Trait-d'Union

Cela s’est passé un 10 décembre 1998 … Décès du grand chanteur Kamel Messaoudi.

Sa chanson « echemaâ » (le bougie), a bercé toute une génération au début les années 1990. Son décès prématuré à l’âge de 37 ans, endeuillera toute l’Algérie.

Originaire du village d’Aït Bouali (commune de Fréha, Tizi-Ouzou), il est né le 30 janvier 1961 à Bouzaréah, sur les hauteurs d’Alger. Il a grandi dans le quartier populeux de Gai Soleil, au sein d’une famille modeste, entassé dans un appartement exigu, niché au douzième étage.

Au départ, respectant la trilogie des démunis (s’en sortir par le sort, le spectacle ou le trabendo), il est attiré par le football. Son père s’y oppose et, à la suite de très bons résultats scolaires, préfère l’encourager à aller plus loin dans ses études.

Kamel suit le chemin du frère aîné qui s’adonnait à la musique et choisit la voie artistique.

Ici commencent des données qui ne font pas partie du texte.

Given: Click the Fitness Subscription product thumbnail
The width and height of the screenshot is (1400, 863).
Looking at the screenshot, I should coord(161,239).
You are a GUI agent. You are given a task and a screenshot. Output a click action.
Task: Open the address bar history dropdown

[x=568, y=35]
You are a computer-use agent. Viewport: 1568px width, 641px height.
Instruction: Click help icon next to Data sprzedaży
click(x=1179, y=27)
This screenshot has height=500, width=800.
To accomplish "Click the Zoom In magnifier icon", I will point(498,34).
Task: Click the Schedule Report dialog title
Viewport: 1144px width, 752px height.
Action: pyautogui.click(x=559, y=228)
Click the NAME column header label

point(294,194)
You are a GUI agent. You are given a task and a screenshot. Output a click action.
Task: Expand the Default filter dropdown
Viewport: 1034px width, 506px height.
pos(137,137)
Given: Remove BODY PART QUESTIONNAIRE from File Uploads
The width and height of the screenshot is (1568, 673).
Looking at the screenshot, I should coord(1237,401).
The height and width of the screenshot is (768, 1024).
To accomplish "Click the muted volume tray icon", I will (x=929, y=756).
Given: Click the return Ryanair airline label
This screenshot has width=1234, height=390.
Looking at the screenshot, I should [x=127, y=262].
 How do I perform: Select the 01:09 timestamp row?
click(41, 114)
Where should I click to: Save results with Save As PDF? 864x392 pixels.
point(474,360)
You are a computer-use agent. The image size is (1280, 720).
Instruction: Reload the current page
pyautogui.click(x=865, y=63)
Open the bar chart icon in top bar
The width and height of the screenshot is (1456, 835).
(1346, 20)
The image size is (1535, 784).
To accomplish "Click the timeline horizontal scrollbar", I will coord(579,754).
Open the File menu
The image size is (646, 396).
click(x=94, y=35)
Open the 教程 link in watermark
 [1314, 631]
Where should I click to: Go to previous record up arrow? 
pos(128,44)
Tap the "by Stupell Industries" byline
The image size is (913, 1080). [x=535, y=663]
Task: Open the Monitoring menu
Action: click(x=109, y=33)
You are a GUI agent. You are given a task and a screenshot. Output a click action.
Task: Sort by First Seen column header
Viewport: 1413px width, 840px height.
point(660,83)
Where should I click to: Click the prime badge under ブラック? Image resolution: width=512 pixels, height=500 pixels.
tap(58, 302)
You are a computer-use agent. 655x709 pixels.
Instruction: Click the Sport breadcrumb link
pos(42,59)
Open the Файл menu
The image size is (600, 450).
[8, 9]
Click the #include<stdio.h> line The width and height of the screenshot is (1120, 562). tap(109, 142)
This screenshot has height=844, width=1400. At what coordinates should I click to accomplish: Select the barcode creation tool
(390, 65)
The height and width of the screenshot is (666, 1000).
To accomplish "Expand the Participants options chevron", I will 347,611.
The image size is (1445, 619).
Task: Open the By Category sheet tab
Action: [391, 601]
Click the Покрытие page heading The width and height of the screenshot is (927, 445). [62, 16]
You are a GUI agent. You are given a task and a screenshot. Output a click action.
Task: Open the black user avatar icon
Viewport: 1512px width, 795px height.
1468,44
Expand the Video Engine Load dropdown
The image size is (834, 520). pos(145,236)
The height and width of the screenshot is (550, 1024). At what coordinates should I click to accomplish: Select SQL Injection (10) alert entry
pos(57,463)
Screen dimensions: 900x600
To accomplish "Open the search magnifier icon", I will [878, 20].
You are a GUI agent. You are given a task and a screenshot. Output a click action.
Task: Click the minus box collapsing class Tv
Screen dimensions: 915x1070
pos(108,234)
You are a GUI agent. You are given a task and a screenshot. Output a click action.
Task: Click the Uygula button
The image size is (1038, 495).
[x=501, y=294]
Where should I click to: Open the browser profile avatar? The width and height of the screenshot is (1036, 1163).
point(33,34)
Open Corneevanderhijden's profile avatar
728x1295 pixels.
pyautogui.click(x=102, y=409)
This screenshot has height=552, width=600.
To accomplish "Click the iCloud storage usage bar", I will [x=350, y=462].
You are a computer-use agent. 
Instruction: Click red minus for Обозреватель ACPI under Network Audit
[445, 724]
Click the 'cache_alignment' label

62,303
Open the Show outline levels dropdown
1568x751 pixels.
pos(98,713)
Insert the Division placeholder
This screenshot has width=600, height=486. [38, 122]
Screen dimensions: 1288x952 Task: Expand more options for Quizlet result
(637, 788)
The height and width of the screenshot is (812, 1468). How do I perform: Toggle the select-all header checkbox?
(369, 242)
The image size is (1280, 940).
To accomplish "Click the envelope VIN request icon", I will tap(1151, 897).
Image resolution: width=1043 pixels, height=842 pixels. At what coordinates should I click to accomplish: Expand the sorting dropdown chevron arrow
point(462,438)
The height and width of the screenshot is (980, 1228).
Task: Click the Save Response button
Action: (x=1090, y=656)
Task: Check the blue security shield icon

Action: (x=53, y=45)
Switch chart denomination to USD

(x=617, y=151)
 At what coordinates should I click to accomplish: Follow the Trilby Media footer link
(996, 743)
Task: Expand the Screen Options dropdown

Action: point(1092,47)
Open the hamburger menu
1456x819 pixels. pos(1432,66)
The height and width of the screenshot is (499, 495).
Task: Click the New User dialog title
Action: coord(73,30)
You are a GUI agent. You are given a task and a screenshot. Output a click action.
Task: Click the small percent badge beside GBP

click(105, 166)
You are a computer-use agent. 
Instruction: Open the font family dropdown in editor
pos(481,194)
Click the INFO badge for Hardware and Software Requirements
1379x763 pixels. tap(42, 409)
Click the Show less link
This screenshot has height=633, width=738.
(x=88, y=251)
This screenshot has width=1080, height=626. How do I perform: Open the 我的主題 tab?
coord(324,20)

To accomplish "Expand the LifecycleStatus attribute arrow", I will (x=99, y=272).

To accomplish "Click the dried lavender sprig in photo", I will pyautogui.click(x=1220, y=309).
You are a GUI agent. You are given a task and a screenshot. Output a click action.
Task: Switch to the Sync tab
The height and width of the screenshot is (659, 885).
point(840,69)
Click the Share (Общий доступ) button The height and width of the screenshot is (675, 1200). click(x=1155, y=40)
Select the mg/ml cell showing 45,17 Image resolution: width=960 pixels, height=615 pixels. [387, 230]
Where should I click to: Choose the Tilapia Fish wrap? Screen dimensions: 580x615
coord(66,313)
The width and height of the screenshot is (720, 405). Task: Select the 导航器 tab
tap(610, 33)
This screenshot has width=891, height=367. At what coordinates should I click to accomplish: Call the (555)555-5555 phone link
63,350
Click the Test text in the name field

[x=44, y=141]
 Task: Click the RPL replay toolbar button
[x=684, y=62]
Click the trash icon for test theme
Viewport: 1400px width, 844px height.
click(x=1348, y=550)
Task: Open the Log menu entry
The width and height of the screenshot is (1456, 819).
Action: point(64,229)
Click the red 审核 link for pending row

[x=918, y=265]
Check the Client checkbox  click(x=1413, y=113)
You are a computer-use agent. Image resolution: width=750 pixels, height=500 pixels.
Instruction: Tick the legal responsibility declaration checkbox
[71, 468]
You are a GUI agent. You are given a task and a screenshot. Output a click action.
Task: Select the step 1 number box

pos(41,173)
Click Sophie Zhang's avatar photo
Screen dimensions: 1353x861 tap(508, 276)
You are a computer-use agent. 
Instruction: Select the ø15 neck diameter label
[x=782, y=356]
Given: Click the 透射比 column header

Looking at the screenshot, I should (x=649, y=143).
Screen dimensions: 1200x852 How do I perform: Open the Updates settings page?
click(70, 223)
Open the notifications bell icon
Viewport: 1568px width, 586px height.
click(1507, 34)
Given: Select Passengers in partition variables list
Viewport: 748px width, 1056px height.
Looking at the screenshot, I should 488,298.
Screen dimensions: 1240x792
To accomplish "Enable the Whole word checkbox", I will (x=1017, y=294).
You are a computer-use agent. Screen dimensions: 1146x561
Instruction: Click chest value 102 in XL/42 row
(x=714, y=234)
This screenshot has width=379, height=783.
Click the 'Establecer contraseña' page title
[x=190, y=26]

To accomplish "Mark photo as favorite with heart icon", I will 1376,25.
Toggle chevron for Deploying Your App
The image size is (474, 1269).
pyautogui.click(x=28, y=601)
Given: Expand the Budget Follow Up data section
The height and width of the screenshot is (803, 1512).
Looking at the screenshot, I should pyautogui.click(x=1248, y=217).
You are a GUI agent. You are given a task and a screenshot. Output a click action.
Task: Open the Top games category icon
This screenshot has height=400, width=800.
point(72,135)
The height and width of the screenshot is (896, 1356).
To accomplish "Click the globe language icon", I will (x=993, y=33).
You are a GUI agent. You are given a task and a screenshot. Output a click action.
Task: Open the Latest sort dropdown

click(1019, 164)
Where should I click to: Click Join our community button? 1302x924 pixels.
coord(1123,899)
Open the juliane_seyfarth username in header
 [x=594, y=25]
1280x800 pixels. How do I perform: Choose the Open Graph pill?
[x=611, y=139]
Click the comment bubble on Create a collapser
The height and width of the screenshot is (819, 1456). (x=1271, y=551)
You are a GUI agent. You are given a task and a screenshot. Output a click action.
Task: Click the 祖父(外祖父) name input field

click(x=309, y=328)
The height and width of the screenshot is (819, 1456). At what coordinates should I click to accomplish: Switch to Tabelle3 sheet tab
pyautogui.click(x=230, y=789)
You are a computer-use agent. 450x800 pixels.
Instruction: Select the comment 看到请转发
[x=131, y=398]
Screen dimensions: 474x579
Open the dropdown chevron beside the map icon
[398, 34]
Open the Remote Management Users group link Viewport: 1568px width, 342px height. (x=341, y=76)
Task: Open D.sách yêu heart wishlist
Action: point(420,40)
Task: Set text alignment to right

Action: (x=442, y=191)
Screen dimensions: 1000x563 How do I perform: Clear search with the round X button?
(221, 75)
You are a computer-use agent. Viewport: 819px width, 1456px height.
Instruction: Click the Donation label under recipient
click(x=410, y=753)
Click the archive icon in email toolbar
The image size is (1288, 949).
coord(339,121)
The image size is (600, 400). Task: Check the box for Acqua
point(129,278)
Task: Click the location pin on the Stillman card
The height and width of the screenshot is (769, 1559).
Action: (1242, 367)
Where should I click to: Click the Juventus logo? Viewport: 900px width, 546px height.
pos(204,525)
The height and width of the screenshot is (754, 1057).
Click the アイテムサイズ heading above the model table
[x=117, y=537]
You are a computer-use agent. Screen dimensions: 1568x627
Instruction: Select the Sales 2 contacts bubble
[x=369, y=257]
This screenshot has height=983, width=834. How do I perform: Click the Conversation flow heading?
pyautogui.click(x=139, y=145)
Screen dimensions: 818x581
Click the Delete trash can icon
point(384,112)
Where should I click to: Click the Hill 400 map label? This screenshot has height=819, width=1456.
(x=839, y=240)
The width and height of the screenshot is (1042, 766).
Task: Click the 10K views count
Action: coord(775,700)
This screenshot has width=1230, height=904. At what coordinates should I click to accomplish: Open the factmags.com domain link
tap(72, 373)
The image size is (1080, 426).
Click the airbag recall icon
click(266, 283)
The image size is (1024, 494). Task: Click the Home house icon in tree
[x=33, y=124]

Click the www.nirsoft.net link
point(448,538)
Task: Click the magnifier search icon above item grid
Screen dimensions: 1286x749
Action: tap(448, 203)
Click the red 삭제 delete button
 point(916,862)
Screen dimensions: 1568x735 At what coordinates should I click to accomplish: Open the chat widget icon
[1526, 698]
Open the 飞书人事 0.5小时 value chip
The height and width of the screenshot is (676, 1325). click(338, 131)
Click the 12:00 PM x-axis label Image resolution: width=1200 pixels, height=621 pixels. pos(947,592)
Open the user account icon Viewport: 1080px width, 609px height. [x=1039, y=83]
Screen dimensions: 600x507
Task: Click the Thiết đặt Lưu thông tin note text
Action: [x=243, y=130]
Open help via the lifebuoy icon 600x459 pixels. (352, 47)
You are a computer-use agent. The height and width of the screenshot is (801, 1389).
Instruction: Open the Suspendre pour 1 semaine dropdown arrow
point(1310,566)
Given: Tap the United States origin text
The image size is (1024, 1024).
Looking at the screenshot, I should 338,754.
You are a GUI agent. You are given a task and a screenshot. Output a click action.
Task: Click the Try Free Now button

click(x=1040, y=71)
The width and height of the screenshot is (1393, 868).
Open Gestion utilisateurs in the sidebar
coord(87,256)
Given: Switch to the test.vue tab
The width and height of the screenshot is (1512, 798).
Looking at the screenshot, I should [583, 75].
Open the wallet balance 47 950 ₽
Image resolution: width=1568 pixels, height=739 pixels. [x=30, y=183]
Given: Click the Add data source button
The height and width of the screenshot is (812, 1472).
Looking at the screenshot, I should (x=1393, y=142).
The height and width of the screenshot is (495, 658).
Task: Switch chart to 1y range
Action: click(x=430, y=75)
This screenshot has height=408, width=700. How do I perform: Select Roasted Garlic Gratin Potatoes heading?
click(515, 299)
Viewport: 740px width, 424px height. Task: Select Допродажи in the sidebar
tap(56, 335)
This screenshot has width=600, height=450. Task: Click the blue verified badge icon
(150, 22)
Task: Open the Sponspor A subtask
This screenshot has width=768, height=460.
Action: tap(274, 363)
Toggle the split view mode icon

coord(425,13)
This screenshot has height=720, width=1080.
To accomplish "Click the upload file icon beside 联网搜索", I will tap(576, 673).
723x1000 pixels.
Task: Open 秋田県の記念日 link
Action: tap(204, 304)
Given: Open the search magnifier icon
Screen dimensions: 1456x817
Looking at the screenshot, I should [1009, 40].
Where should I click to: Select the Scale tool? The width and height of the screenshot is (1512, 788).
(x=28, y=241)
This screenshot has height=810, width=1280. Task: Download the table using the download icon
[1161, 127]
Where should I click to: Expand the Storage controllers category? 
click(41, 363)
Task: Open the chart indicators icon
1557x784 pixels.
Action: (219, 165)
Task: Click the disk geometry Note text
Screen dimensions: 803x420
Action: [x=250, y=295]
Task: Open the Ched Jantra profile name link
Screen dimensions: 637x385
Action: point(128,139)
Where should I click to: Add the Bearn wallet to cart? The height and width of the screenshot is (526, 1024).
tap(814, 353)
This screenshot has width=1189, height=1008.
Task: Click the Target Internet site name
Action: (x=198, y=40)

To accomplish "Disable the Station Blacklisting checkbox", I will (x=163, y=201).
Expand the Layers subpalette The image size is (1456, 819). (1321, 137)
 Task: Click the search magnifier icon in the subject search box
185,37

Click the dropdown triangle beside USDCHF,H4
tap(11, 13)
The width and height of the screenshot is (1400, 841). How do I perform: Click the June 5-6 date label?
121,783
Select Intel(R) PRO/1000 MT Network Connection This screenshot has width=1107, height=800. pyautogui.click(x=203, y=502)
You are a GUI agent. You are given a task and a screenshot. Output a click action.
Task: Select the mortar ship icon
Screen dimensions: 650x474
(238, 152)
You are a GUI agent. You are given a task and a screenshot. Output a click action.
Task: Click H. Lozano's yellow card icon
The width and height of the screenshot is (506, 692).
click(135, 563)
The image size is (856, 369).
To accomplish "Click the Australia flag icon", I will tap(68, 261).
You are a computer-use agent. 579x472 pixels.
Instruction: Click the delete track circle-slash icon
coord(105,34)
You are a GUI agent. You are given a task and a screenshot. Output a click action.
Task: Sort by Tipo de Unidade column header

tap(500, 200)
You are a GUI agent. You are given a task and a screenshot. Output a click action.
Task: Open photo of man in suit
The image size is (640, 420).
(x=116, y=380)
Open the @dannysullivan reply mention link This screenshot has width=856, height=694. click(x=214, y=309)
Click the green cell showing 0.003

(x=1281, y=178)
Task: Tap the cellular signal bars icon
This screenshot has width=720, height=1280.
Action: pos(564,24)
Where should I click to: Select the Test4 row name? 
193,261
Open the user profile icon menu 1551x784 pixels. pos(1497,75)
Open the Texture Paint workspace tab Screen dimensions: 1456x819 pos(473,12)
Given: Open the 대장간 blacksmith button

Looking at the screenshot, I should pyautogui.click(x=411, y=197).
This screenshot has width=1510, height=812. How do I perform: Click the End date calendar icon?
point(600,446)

Ses débuts, il les effectue en 1974, lorsque, membre de l’UNJA, il monte un groupe chaâbi. Sa voix posée et attendrissante le fera vite remarquer, d’abord par les gars du quartier, ses premiers admirateurs. A la tête d’une nouvelle formation, il anime en 1978, fêtes de mariage et de circoncision et son nom circule avec de plus en plus d’insistance. Il lui faudra toutefois attendre 1985 pour tenter un essai discographique qui ne sortira jamais, car le producteur décrétera la mort du chaâbi face à la déferlante raï. Commercialisé sous forme de cassettes en 1990, il n’obtient aucun succès. Deux enregistrements suivront, mais la reconnaissance tarde à venir. En 1991, coup de tonnerre dans un ciel endeuillé par la violence ambiante, une cassette émerge : « Echemaâ » (La bougie), récitée avec conviction sur le mode sika sbania (flamenco), est un succès dans lequel toute une jeunesse se reconnaît.

Subissant l’influence à la fois de cheikh El Hasnaoui et de Dahmane El Harrachi, Kamel Messaoudi commet « Ah ya Dzaïr », un vrai manifeste où le chaâbi renoue avec la réalité sans perdre de sa poésie. Très exigent envers lui-même, il choisit méticuleusement ses sujets. Il préfère des chansons à thèmes et des paroles de choc qui laissent des empreintes.

Appréciant aussi bien Ezzahi que George Michael ou Magda Roumi, il est conscient que c’est grâce aux jeunes de sa génération, tels Meskoud et Doumaz, que le renouveau du chaâbi devient possible.

Comme tout grand chanteur, Kamel Messaoudi s’est forgé son propre style en investissant le chant chaâbi, mais non pas en se lançant dans l’imitation aveugle d’un quelconque maître. Il a plutôt conféré sa propre touche à ses chants. En plus d’avoir modernisé, dans un certain sens, le chaâbi auquel il s’adonnait, Kamel Messaoudi a insufflé un cachet mélancolique à ses chansons dont il est le seul à détenir le secret. C’est peut-être cet aspect, ajouté à sa voix unique, qui ont été à l’origine de sa propulsion fulgurante dès la sortie de sa célèbre chanson « Echemâa », en 1991.

Certes, sa voix dégage une tristesse indicible et profonde, mais malgré cela, le regretté Kamel Messaoudi a réussi à gagner le coeur d’une infinité de fans, sachant apprécier ce qui est beau dans cet univers magique qu’est la chanson et la musique.

Le 10 décembre 1998, après avoir participé à une émission télévisée en direct, Kamel Messaoudi décède dans un accident de la circulation survenu à Alger.

Source :

« Dictionnaire encyclopédique de l’Algérie », par Achour Cheurfi. Editions ANEP, 2007.